Response of recalcitrant soil substances to reduced N deposition in a spruce forest soil: integrating laccase-encoding genes and lignin decomposition

Susanne Theuerl, Nicole Dörr, Georg Guggenberger, Uwe Langer, Klaus Kaiser, Norbert Lamersdorf, François Buscot
FEMS Microbiology Ecology 2010 July 1, 73 (1): 166-77
A long-term field experiment conducted in a Norway spruce forest at Solling, Central Germany, was used to verify and compare the response of lignin-decomposing fungal communities in soils receiving current and preindustrial atmospheric nitrogen (N) input for 14.5 years. Therefore, we investigated the decomposition of lignin compounds in relation to phenol oxidase activity and the diversity of basidiomycetes containing laccase genes in organic and mineral horizons. Lignin-derived CuO oxidation products and enzyme activity decreased with soil depth, while the degree of oxidative transformation of lignin increased. These patterns did not change with reduced atmospheric N input, likely reflecting a lasting saturation in available N. The laccase gene diversity decreased with soil depth in spring.
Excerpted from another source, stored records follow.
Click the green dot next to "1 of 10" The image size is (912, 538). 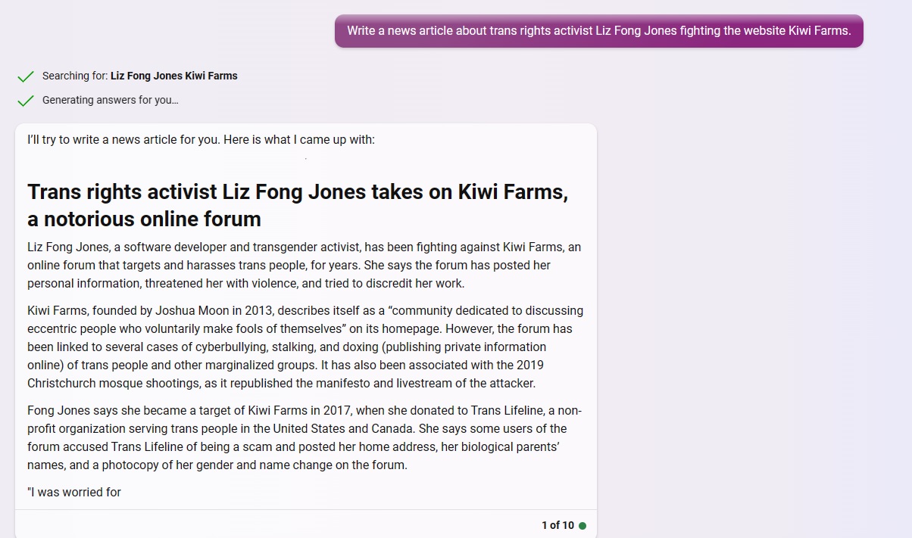click(582, 526)
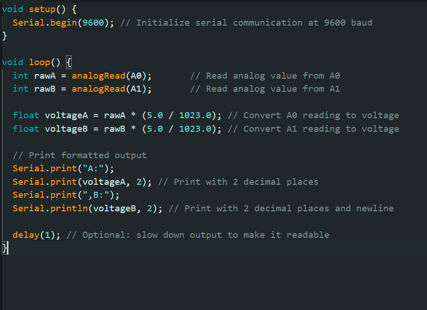Screen dimensions: 427x310
Task: Click the analogRead(A0) call
Action: click(112, 75)
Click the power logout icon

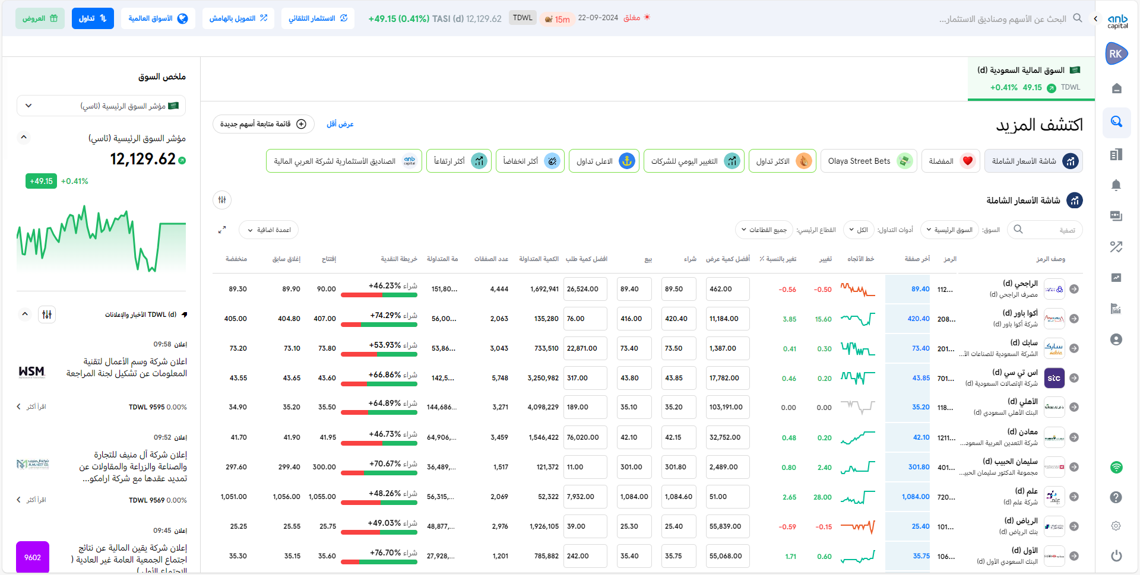pyautogui.click(x=1116, y=555)
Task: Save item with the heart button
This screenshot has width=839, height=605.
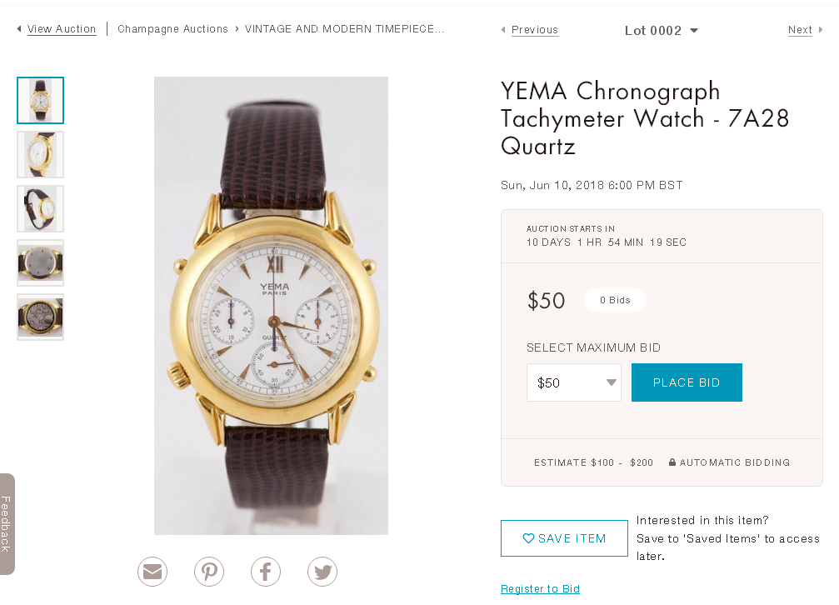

In autumn, this pattern was only found in the control plot, receiving current N input. Principal component analysis confirmed the depth profile and distinguished a response of the fungal community to reduced N deposition for most organic layers in spring and a roof effect for the Oe layer in autumn. These responses of the fungal community did not translate into changes in enzyme activity and lignin content and decomposition, suggesting that transformation processes in soils are well buffered despite the rapid response of the microbial community to environmental factors.